(Item-finding records)
________
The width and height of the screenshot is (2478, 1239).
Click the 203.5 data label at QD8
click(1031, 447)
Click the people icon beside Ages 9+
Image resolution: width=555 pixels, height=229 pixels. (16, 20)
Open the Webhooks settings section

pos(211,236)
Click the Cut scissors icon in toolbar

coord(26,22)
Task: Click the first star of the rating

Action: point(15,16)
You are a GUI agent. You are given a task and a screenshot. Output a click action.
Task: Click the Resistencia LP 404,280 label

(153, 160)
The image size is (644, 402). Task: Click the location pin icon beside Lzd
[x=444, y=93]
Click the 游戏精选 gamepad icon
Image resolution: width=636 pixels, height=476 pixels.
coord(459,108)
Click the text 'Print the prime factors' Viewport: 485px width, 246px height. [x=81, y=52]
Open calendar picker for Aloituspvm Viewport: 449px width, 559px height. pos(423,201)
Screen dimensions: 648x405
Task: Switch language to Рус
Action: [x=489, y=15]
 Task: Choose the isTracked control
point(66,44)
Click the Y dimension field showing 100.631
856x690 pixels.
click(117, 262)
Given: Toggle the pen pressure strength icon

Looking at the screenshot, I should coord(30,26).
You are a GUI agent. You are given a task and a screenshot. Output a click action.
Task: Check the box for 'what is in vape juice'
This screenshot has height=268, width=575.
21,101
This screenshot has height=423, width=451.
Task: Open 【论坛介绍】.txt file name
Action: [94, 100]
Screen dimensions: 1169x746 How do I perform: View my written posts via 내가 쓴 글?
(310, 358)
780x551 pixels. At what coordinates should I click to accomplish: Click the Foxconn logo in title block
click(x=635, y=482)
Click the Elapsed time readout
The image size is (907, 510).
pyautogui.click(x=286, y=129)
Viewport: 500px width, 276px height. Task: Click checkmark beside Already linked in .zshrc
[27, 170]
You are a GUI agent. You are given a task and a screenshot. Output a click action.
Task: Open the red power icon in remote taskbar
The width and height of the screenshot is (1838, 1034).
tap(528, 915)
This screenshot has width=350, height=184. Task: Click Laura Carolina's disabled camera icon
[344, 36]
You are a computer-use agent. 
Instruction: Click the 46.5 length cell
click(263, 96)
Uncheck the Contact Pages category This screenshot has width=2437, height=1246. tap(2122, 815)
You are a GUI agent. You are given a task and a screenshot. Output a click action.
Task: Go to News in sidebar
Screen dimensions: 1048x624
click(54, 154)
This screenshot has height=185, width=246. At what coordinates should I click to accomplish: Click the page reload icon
________
--- TASK PROMPT ---
Retype the whole listing above line for line, changing nothing.

--- RESULT BELOW ---
The width and height of the screenshot is (2478, 1239).
Click the 203.5 data label at QD8
click(1031, 447)
Click the people icon beside Ages 9+
Image resolution: width=555 pixels, height=229 pixels. (16, 20)
Open the Webhooks settings section

pos(211,236)
Click the Cut scissors icon in toolbar

coord(26,22)
Task: Click the first star of the rating

Action: point(15,16)
You are a GUI agent. You are given a task and a screenshot. Output a click action.
Task: Click the Resistencia LP 404,280 label

(153, 160)
The image size is (644, 402). Task: Click the location pin icon beside Lzd
[x=444, y=93]
Click the 游戏精选 gamepad icon
Image resolution: width=636 pixels, height=476 pixels.
coord(459,108)
Click the text 'Print the prime factors' Viewport: 485px width, 246px height. [x=81, y=52]
Open calendar picker for Aloituspvm Viewport: 449px width, 559px height. pos(423,201)
Screen dimensions: 648x405
Task: Switch language to Рус
Action: [x=489, y=15]
 Task: Choose the isTracked control
point(66,44)
Click the Y dimension field showing 100.631
856x690 pixels.
click(117, 262)
Given: Toggle the pen pressure strength icon

Looking at the screenshot, I should coord(30,26).
You are a GUI agent. You are given a task and a screenshot. Output a click action.
Task: Check the box for 'what is in vape juice'
This screenshot has height=268, width=575.
21,101
This screenshot has height=423, width=451.
Task: Open 【论坛介绍】.txt file name
Action: [94, 100]
Screen dimensions: 1169x746 How do I perform: View my written posts via 내가 쓴 글?
(310, 358)
780x551 pixels. At what coordinates should I click to accomplish: Click the Foxconn logo in title block
click(x=635, y=482)
Click the Elapsed time readout
The image size is (907, 510).
pyautogui.click(x=286, y=129)
Viewport: 500px width, 276px height. Task: Click checkmark beside Already linked in .zshrc
[27, 170]
You are a GUI agent. You are given a task and a screenshot. Output a click action.
Task: Open the red power icon in remote taskbar
The width and height of the screenshot is (1838, 1034).
tap(528, 915)
This screenshot has width=350, height=184. Task: Click Laura Carolina's disabled camera icon
[344, 36]
You are a computer-use agent. 
Instruction: Click the 46.5 length cell
click(263, 96)
Uncheck the Contact Pages category This screenshot has width=2437, height=1246. tap(2122, 815)
You are a GUI agent. You are given a task and a screenshot. Output a click action.
Task: Go to News in sidebar
Screen dimensions: 1048x624
click(54, 154)
This screenshot has height=185, width=246. At what coordinates should I click to accomplish: Click the page reload icon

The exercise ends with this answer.